I am trying to make a couple of Drupal websites, previously resided on non-Cloudmin x86_64 KVM guest CentOS, to properly work on i386 Cloudmin KVM guest CentOS. After migration of files and databases both of the websites work just fine, however are throwing lots of error notices like, for example:
notice: Undefined index: type in
notice: Trying to get property of non-object in
/var/log/messages file contains even more messages like:
Undefined variable: edit_links in
Undefined offset:
Undefined index:
Now, lots of these error messages are Drupal-related and discussed by Drupal community. But what is disturbing me is that I was planning to migrate dozens of other Drupal websites to Cloudmin i386 guest system and that they all are going to through the same messages and if I start fixing those messages then it will be a disaster and take lots of time as I need to re-write lots of PHP functions. What is strange those Drupal websites are working just fine on previous non-Cloudmin x86_64 KVM guest CentOS without outputting any errors.
I've compared and made sure the following settings in httpd.conf are the same on both systems:
error_reporting = E_ALL & ~E_DEPRECATED
display_errors = Off
report_memleaks = On
Both systems have:
PHP 5.3.3 (cli) (built: May 7 2012 19:58:17) Copyright (c) 1997-2010 The PHP Group Zend Engine v2.3.0, Copyright (c) 1998-2010 Zend Technologies
Now I am totally lost where should I continue to troubleshoot these errors (way too many of them) and start thinking of existence of other differences between i365 and x86_64 guest systems. I'd appreciate if anyone could guide me to the right direction.
One more difference between two setups is that on a new i386 systems the last Virtualmin versions are installed, which reflect this security update http://www.virtualmin.com/node/24260, on the old ones seeing lots of other people are in trouble I am reluctant to push that fix button yet.
Thanks!
Howdy,
It's difficult to pinpoint where exactly, but there's likely a PHP configuration difference somewhere on your system. Maybe the PHP execution mode is different, or maybe something in the /etc/php.ini is different, or possibly in the individual $HOME/etc/php.ini.
If mod_php is being used on one of the systems, there's various places to configure it.
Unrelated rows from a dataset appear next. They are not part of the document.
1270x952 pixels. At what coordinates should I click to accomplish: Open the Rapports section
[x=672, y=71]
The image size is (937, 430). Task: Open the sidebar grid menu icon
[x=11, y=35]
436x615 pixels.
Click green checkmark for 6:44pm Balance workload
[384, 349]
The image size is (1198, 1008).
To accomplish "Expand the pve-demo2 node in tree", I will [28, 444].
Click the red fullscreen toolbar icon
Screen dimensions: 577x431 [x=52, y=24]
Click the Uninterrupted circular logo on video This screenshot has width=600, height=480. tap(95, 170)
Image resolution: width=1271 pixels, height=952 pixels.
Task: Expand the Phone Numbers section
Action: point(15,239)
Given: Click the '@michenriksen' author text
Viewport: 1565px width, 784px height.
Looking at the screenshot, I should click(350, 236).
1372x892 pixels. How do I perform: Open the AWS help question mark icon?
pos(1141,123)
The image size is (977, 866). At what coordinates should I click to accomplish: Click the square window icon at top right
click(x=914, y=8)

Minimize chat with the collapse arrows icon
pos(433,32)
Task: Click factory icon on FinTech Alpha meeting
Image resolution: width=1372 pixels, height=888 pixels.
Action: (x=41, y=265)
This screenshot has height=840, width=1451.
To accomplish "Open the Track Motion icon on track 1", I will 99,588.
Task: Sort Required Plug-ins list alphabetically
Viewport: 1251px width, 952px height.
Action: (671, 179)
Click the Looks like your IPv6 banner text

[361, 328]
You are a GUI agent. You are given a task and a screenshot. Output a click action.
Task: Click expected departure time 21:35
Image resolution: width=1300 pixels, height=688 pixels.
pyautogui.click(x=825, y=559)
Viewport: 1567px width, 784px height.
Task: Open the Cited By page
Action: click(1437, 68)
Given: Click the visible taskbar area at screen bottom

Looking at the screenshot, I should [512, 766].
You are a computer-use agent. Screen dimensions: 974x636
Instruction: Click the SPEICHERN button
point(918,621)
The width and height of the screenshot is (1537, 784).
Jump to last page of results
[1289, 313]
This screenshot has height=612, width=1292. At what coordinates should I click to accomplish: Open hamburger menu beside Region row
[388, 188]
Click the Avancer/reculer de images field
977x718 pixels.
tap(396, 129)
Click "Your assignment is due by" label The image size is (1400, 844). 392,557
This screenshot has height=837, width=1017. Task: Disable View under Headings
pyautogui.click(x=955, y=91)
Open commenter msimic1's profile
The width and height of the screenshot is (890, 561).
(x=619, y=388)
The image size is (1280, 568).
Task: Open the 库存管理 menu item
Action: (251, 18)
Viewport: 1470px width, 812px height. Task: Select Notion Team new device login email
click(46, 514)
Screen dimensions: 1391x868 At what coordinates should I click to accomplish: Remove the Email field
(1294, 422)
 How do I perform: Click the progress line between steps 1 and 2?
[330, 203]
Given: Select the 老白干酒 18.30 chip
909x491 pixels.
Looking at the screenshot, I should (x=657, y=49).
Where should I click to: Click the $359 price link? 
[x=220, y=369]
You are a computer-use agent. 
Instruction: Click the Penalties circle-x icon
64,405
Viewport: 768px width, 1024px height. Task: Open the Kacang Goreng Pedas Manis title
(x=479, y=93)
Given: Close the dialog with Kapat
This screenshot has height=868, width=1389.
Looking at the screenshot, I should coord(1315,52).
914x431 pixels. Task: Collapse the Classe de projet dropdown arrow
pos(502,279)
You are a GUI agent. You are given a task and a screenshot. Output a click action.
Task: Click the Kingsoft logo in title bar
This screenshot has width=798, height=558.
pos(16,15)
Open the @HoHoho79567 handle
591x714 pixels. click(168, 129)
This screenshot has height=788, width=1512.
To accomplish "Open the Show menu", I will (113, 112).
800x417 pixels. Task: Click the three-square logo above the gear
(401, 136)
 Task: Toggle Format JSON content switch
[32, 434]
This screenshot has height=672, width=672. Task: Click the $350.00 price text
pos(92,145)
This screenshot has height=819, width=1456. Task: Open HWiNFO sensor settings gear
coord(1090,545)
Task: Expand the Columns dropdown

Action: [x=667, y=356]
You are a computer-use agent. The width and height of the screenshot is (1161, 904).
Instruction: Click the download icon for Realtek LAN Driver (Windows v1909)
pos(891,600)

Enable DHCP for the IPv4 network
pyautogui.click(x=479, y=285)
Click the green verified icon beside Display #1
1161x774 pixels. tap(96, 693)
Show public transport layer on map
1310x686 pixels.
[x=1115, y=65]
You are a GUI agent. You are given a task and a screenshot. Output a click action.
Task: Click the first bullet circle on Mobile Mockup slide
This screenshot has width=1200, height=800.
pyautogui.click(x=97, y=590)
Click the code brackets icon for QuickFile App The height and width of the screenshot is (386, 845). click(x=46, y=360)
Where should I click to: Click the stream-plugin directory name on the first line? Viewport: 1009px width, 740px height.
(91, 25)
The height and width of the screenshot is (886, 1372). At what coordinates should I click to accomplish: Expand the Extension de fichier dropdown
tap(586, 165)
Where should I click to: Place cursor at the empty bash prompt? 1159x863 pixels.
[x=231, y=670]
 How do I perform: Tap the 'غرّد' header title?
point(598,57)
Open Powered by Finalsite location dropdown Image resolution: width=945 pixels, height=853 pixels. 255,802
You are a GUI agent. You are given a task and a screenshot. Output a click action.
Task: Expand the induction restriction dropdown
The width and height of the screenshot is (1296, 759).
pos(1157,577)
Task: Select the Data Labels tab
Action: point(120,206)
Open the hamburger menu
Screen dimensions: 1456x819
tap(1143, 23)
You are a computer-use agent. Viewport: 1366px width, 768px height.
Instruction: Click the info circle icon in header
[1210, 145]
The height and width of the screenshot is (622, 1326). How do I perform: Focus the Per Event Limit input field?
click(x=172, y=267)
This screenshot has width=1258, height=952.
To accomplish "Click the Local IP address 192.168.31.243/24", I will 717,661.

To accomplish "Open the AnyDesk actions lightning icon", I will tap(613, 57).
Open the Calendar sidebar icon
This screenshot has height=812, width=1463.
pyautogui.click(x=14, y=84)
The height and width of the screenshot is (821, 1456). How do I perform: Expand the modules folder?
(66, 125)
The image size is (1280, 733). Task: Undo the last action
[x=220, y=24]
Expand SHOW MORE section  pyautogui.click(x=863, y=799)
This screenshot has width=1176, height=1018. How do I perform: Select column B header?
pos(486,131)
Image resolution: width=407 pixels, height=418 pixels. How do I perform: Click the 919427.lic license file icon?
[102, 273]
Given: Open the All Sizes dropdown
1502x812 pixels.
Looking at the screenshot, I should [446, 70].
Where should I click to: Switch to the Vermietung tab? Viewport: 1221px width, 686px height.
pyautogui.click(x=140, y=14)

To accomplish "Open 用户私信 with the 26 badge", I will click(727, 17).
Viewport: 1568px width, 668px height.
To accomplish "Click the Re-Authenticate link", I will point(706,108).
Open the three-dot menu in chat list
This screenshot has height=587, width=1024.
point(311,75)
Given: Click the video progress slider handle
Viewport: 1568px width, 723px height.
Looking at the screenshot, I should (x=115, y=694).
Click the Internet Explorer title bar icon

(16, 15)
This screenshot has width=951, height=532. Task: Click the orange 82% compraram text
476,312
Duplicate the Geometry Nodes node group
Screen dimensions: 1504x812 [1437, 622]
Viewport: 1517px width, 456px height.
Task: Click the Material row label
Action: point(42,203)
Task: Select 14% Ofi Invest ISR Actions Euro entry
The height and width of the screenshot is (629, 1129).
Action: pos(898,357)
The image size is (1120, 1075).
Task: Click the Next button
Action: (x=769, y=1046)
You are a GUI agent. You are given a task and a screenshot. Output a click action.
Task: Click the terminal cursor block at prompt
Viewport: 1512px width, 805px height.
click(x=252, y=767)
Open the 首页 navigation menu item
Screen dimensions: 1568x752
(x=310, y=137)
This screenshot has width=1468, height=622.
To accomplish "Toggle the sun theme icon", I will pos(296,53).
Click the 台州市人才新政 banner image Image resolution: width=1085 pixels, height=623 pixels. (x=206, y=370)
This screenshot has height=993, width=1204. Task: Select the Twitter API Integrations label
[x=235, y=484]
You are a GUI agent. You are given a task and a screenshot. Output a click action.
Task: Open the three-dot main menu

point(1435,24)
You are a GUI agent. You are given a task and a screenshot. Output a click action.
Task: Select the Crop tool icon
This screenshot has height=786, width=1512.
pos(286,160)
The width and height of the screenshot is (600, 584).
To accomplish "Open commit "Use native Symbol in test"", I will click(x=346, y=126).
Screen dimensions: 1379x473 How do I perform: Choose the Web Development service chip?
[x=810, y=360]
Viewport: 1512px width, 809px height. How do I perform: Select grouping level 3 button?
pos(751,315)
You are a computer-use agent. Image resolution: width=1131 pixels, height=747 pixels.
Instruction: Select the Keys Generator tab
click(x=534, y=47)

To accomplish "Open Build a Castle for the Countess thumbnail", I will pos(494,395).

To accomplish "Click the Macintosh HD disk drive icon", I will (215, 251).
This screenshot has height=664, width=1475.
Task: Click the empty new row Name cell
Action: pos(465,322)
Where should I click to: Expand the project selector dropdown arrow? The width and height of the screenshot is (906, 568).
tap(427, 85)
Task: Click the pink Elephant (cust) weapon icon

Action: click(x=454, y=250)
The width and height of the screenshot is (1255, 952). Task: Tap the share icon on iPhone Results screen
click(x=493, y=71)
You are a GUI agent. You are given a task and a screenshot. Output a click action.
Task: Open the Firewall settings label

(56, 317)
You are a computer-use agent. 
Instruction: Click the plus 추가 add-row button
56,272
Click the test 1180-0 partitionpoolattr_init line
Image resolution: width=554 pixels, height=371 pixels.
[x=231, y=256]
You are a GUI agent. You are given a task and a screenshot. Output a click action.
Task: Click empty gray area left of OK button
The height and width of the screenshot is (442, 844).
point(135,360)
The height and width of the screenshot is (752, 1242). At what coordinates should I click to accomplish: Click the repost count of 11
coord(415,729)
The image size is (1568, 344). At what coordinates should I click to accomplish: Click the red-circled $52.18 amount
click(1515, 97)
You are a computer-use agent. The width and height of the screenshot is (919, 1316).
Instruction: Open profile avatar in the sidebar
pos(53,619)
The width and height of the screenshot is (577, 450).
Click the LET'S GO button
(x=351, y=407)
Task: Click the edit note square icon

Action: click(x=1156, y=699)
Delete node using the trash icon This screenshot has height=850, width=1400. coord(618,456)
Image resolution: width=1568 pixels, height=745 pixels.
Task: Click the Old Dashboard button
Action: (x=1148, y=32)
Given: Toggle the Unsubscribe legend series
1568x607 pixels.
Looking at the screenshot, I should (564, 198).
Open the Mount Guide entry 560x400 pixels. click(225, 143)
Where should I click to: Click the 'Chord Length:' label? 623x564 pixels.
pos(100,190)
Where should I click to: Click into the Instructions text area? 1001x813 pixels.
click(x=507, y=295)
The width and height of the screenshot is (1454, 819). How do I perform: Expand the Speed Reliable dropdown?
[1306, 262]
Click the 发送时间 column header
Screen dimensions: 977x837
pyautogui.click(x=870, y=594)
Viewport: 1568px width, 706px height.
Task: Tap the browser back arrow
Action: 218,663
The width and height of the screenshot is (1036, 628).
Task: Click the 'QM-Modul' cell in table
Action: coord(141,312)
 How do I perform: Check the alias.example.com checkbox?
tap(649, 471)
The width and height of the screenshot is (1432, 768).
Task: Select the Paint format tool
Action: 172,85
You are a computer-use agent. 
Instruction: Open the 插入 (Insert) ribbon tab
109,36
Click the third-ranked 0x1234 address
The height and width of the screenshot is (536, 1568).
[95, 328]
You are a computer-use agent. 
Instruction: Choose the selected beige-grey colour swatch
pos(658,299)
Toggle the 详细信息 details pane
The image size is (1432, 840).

And .htaccess files can cause changes in the PHP configuration.
However, it's not likely that you're seeing a 32 bit vs 64 bit issue; those are just simple PHP "notice" output, and there's probably just an option configured somewhere differently between those two systems.
Since they're just notices (not errors or even warnings), you could always configure PHP to not display notices in the logs.
-Eric
Gosh, sometimes some problems need such simple solutions, that you can't see them under your nose and kill so many long hours of frustrated troubleshooting. Turns out I hit the same mistake as this guy did http://drupal.org/node/1460754 The fault was in the development version of Drupal code, that I accidentally installed on a new server and had copied to both sites. Posting just in case if anyone will be in my shoes and find this thread in the future. Thanks!